### Dataset
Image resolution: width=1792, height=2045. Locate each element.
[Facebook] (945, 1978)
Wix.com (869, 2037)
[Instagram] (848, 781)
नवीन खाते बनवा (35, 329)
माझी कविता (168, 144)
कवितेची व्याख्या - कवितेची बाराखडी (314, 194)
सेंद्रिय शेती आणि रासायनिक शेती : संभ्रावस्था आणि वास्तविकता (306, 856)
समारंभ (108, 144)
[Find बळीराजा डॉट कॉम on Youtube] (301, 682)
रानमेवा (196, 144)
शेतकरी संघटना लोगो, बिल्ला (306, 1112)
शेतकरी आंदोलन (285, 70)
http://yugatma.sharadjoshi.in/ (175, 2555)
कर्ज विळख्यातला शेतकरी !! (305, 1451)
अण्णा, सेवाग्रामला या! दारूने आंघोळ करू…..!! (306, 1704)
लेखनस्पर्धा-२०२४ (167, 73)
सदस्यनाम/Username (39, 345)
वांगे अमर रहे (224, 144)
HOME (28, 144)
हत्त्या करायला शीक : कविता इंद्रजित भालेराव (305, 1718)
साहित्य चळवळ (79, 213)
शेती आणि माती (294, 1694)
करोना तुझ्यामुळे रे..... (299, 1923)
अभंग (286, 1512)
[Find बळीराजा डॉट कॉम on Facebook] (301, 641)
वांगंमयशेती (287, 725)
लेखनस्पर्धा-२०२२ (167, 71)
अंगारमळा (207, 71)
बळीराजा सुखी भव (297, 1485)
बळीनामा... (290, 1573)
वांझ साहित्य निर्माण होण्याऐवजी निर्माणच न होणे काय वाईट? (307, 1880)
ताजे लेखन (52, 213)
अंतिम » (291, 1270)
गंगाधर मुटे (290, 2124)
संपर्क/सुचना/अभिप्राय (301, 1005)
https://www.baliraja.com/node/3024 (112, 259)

### Set exercise
From the entries above, pick out every line that contains the string "Find", treating uppercase and lowercase as different.

### Answer to this problem
[Find बळीराजा डॉट कॉम on Youtube] (301, 682)
[Find बळीराजा डॉट कॉम on Facebook] (301, 641)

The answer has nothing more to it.